- ÜBUNGSAUFGABEN -
(a) Ab welchem Datum hob die Bundesagentur für Arbeit laut dem Textauszug die Bewilligung des Arbeitslosengeldes auf?
(b) Schreib bitte den Textauszug ab „Die 29-jährige Frau“ und weiter bis einschließlich „9 AL 148/13)“ noch einmal auf und tausche dabei „Vorlesungsbeginn“ gegen „Veranstaltungsbeginn“ aus.

- TEXTAUSZUG -
____

Der Sachverhalt
Eine ehemals als Sachbearbeiterin tätige Frau aus Gießen bezog nach Aufhebung ihres Arbeitsvertrages Arbeitslosengeld. Nachdem sie der Bundesagentur für Arbeit mitgeteilt hatte, dass sie ein Studium der Betriebswirtschaft aufnehmen werde, hob die Bundesagentur für Arbeit die Bewilligung des Arbeitslosengeldes ab Semesterbeginn (1. September 2010) auf. Als eingeschriebene Studentin könne sie nur eine versicherungsfreie Beschäftigung ausüben und stehe dem Arbeitsmarkt nicht zur Verfügung.
Die 29-jährige Frau ist hingegen der Auffassung, dass dies für die Zeit zwischen Semesterbeginn und Vorlesungsbeginn (4. Oktober 2010) nicht gelte.
Das Urteil des Hessischen Landessozialgerichts (L 9 AL 148/13)

____

- BEREITGESTELLTE DATENSÄTZE -
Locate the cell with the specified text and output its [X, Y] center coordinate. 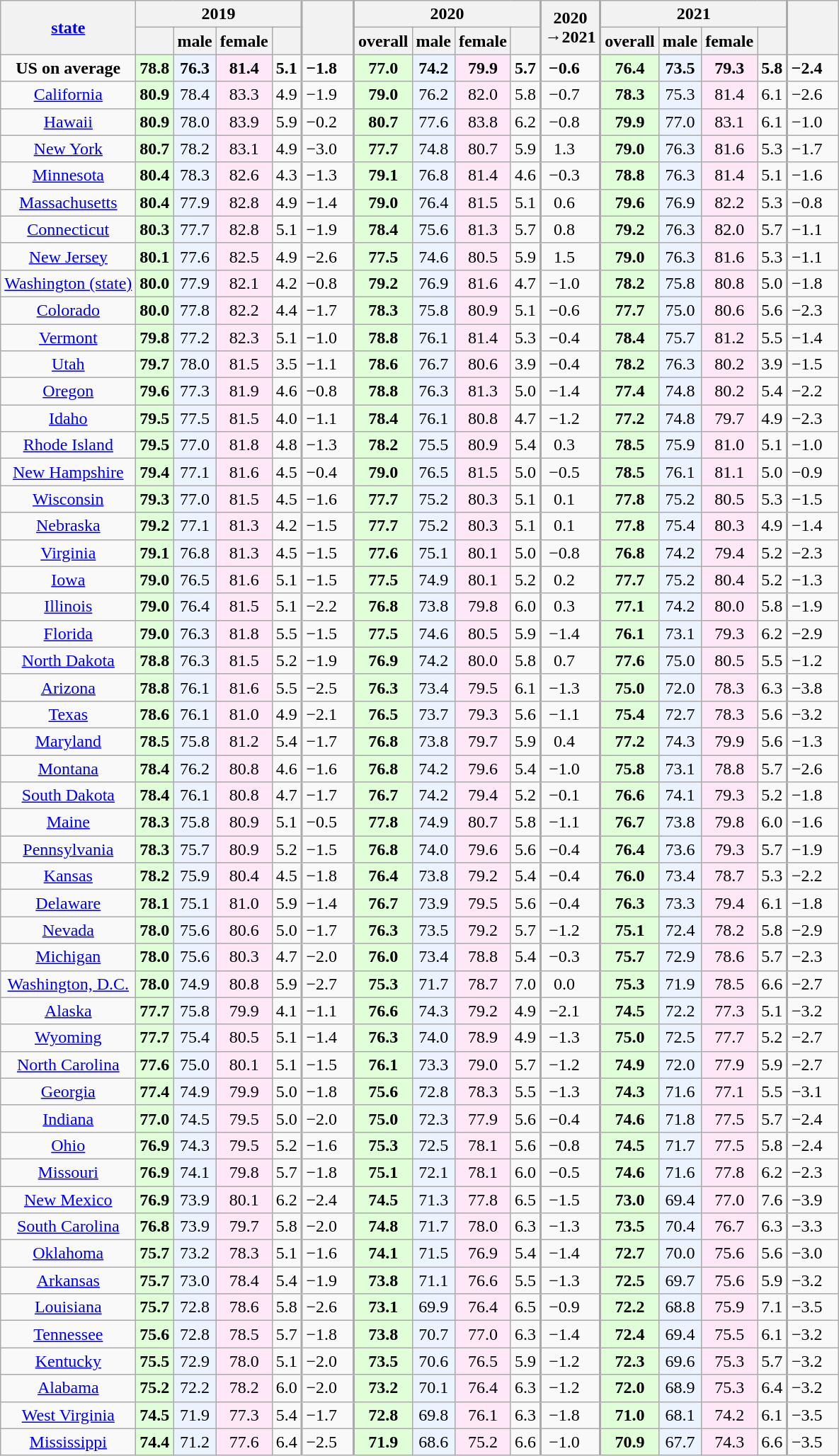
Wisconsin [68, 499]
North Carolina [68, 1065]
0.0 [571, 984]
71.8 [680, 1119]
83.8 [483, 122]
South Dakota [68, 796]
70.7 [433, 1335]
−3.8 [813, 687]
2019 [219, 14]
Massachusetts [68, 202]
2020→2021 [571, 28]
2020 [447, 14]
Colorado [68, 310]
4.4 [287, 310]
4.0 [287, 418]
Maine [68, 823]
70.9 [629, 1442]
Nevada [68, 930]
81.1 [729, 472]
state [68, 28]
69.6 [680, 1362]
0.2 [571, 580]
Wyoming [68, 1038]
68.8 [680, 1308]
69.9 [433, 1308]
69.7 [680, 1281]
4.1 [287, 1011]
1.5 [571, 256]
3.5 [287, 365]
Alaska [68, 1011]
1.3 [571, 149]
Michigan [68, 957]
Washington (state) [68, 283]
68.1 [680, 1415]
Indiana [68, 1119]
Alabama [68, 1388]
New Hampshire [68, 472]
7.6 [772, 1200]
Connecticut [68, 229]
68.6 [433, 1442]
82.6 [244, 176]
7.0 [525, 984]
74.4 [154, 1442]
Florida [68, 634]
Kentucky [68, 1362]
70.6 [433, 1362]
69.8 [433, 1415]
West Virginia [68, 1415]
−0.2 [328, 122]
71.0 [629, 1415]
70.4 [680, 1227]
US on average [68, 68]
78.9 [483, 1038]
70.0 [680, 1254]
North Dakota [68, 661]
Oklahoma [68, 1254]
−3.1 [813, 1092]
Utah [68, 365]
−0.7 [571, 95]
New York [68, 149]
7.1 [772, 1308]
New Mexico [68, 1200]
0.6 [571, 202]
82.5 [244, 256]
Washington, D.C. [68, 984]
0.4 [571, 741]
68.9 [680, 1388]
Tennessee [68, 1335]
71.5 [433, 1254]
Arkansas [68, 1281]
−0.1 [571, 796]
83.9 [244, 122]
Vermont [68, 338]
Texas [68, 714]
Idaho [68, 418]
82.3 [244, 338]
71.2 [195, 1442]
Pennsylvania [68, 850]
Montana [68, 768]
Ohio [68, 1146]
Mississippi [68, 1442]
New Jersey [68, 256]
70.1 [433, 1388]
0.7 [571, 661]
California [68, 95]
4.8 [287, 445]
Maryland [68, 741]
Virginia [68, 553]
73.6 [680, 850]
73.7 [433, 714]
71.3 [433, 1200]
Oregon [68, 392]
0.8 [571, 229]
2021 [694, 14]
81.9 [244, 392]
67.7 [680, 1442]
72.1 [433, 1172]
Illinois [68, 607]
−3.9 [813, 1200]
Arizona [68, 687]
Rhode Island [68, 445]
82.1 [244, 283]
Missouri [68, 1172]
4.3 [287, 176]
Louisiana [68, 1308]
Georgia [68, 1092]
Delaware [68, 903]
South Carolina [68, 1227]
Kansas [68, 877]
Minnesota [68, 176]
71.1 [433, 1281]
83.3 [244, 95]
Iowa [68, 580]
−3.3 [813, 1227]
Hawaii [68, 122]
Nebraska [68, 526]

____

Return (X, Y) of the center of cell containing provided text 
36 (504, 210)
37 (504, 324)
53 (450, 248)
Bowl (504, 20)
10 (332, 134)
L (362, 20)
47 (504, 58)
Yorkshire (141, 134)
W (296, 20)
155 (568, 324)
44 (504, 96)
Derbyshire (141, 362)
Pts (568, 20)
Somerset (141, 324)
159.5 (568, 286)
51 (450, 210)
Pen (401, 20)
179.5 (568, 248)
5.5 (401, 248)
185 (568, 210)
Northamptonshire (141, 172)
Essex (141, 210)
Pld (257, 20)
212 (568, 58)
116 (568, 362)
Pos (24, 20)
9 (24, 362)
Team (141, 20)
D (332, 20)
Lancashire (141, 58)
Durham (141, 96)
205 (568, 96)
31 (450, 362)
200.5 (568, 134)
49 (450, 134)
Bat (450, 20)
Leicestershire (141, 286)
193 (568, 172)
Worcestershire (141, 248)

____

- DIE LÖSUNGEN -
(a) Ab Semesterbeginn, dem 1. September 2010.

(b)
Die 29-jährige Frau ist hingegen der Auffassung, dass dies für die Zeit zwischen Semesterbeginn und Veranstaltungsbeginn (4. Oktober 2010) nicht gelte.
Das Urteil des Hessischen Landessozialgerichts (L 9 AL 148/13)